PETERONGAN, KabarJombang.com – Jika menilik kerajaan di Jawa Timur, tentu tidak akan lepas dari nama Mpu Sindok, yang merupakan seorang pendahulu dari raja-raja Kahuripan hingga Kadhiri. Pada masa akhir Wangsa/Dinasti Sanjaya, Mataram kuno periode Jawa Tengah, sekitar awal abad X Masehi.
Salah satu peninggalan Mpu Sindok di Jawa Timur yaitu Prasasti Tengaran, tepatnya di Desa Tengaran, Kecamatan Peterongan, Kabupaten Jombang. Lokasinya, berada di tengah atau diapit hamparan sawah, dengan jalan masih berbentuk galengan.
Menurut Juru Pelihara Cakar Budaya Jawa Timur, Hadi Ali menjelaskan, konon asal mula keberadaan prasasti Tengaran, saat Mpu Sindok sedang melakukan perjalanan mencari anaknya yang bernama Sri Isyana Tunggawijaya. Kemungkinan, Mpu Sindok akan menyeberang ke Gunung Pucangan.

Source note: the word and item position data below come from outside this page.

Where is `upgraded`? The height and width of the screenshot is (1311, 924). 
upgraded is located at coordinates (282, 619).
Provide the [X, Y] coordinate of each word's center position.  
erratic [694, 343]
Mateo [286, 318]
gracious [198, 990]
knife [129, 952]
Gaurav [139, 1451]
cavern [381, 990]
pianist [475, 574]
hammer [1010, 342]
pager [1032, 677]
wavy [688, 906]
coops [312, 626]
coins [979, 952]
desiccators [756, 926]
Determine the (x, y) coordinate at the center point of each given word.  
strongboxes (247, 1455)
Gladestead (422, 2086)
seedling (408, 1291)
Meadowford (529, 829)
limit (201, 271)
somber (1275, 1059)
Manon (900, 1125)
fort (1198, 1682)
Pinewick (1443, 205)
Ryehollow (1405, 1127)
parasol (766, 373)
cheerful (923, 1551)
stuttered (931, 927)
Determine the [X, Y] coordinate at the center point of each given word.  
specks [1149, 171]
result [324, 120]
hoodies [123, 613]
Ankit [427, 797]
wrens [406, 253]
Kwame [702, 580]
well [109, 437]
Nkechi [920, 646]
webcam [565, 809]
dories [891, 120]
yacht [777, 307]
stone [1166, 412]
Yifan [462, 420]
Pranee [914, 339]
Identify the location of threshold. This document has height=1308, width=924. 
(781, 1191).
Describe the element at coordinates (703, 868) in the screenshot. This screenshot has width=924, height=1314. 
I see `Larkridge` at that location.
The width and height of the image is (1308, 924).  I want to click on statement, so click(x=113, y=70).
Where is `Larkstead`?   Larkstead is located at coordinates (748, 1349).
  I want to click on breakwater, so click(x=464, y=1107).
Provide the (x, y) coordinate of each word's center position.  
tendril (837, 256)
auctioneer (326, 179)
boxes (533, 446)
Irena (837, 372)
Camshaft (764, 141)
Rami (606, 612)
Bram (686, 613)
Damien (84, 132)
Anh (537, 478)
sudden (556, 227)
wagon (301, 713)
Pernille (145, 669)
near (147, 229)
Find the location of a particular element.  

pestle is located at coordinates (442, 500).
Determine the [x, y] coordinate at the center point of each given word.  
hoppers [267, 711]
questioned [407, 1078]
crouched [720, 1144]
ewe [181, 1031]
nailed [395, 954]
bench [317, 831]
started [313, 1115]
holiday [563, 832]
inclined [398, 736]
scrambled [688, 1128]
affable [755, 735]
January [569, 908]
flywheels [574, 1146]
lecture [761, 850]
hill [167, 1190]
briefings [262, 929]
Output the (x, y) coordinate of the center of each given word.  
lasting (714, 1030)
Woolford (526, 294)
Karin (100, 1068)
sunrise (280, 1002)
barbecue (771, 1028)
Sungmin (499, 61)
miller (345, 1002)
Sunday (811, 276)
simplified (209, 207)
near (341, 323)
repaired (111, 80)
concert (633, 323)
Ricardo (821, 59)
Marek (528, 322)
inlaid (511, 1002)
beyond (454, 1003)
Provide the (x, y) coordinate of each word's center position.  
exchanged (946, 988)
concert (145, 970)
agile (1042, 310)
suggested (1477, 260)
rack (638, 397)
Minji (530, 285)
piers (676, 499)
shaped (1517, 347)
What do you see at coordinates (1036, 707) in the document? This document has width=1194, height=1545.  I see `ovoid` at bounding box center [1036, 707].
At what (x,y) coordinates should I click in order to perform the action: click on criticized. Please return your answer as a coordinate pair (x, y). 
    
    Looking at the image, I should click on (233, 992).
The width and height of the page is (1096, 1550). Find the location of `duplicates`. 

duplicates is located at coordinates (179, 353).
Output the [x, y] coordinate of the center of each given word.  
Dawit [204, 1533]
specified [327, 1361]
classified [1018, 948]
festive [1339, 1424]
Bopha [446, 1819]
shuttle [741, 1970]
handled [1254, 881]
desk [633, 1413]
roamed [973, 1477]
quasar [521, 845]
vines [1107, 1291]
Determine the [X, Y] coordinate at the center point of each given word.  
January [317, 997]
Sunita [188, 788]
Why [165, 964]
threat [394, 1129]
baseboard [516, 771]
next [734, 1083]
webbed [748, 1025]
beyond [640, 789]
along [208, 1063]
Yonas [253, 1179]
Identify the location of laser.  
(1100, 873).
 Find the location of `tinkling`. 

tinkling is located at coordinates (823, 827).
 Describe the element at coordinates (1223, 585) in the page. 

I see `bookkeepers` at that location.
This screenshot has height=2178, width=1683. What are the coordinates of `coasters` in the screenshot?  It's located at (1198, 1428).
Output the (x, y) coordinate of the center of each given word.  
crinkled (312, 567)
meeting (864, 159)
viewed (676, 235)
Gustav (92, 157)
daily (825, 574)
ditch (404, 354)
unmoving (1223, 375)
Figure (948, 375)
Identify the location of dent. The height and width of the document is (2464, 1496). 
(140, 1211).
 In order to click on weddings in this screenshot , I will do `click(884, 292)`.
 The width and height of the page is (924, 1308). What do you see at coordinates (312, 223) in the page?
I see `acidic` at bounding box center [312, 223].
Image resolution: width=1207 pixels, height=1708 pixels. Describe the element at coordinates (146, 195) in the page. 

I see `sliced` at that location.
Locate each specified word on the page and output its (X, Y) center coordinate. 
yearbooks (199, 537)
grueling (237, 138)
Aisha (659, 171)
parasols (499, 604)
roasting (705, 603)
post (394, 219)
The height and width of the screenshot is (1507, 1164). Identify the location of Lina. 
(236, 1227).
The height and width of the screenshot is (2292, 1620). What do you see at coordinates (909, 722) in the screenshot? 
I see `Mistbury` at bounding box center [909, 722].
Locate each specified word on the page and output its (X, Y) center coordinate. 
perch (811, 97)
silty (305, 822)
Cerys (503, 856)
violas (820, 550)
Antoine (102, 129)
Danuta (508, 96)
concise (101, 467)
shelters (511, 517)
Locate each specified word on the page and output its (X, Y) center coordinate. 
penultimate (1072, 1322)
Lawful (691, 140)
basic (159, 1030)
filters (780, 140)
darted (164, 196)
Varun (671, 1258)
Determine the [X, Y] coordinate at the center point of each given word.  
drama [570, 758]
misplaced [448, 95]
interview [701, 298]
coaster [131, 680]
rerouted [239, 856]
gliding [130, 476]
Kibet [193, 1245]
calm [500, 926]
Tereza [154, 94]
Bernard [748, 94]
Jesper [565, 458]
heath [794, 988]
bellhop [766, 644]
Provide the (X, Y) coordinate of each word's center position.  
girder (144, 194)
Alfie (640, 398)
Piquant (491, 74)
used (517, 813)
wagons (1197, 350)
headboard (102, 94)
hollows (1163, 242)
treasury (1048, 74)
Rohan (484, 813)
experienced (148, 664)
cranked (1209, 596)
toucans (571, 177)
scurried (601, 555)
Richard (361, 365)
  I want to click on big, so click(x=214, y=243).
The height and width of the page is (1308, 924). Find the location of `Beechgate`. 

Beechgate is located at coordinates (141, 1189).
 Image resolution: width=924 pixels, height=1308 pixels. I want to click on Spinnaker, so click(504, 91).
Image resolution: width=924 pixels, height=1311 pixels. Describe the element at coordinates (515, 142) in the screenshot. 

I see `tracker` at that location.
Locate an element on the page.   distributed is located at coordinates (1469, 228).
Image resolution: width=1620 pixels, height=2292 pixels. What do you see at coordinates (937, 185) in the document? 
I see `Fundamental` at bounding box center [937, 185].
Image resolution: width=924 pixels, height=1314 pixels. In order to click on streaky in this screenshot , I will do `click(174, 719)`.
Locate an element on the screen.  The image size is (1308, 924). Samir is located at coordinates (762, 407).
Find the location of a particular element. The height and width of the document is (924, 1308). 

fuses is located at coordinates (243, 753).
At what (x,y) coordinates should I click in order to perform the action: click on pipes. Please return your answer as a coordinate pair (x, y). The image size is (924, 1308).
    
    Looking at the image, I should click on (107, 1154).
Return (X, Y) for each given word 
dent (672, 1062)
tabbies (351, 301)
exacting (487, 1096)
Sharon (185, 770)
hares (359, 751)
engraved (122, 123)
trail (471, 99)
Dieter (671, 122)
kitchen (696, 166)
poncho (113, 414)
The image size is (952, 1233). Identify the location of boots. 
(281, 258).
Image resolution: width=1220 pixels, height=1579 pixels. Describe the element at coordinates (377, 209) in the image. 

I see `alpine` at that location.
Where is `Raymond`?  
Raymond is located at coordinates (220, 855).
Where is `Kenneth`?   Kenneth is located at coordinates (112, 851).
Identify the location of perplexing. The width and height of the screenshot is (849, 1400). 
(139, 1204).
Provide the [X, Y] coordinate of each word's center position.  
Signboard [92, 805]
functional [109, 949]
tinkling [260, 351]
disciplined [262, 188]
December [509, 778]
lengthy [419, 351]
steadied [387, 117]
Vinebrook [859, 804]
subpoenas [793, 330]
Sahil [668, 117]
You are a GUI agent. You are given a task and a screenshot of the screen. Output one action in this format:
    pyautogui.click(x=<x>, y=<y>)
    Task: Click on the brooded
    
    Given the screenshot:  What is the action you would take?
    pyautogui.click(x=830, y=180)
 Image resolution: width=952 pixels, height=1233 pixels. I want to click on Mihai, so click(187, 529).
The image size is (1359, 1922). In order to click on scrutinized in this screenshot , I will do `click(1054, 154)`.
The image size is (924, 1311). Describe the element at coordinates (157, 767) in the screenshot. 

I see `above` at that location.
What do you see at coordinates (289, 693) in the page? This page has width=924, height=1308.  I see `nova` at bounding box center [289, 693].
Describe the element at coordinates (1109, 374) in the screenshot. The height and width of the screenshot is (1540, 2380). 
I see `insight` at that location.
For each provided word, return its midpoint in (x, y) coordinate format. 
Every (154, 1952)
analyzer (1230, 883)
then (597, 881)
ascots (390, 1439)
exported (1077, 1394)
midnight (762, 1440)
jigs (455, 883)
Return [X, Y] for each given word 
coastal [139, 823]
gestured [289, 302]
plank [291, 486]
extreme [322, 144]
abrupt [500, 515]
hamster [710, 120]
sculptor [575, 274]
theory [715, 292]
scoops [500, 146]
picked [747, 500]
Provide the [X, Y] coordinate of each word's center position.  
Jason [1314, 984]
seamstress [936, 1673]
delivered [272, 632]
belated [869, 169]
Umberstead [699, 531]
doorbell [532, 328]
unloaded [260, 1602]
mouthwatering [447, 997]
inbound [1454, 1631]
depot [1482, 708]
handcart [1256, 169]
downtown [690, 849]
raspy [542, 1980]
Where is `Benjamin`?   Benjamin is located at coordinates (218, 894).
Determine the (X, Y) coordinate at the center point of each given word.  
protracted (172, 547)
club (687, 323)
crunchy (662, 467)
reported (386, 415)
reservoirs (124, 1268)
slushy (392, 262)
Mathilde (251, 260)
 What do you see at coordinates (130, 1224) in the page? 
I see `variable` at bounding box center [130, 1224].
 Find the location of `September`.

Saat hendak menyebrang sungai Brantas besar, cerita Hadi Ali, Mpu Sendok tidak bisa menyeberang. Dan Mpu Sindok memutuskan untuk kembali. Sementara masyarakat Desa Tengaran berinisiatif menolongnya untuk bisa menyeberang Gunung Pucangan.
“Karena pertolongan masyarakat dan dianggap berjasa bagi kerajaan, masyarakat Desa Tengaran dibebaskan membayar pajak oleh Mahamantri Mpu Sindok Sang Sri Isanatunggadewa (Mpu Sindok) bersama Rakyan Sri Parameswari Sri Wardhani Kbi Umisori (Dyah Kbi) sang permaisuri,” papar Hadi kepada KabarJombang.com, Selasa (25/8/2020).
Dulunya, Desa Tengaran bernama Desa Geweg. Karena Mpu Sindok meninggalkan Prasasti, maka masyarakat akhirnya menyebutnya sebagai “Tengeran”, bahasa Jawa yang berarti Tanda. Dan kemudian, menjadi Desa Tengaran hingga saat ini.
Prasasti Tengaran tertanggal 6 Paropeteng bulan Srawana tahun 857 Saka (14 Agustus 935 Masehi). Dengan batu yang terbuat dari bahan batu andesit yang tingginya berukuran 124 sentimeter dan lebarnya 78 sentimeter.
Prasasti tersebut bertulis penuh Aksara Jawa Kuno dan Bahasa Jawa Kuno. Prasasti Tengaran juga tersusun menjadi 7 baris, yaitu pada sisi A dan 16 baris pada sisi B. Prasasti tersebut juga bersebalahan dengan beberapa batu kuno yang berukuran besar.
Hadi juga mengungkapkan, di lokasi Prasasti Tengaran kerap digunakan acara atau ritual masyarakat, seperti khitanan. Juga saat akan tanam, masyarakat akan membawa sesajen ke Prasasti Tengaran. Dikatakan Hadi, ritual ini sebagai tradisi masyarakat dengan harapan masa tanam sampai panennya tidak mengalami permasalahan.
Sebagai destinasi heritage, siapapun diperbolehkan berkunjung ke prasasti Tengaran. “Prasasti Tengaran dibuka mulai jam 07.30 sampai jam 16.00 WIB dan dibebaskan bagi siapa saja yang mau berkunjung, tanpa ada tarif,” pungkasnya.
Foto caption: Prasasti Tengaran, di Desa Tengaran, Kecamatan Peterongan, Kabupaten Jombang. Selasa (25/8/2020).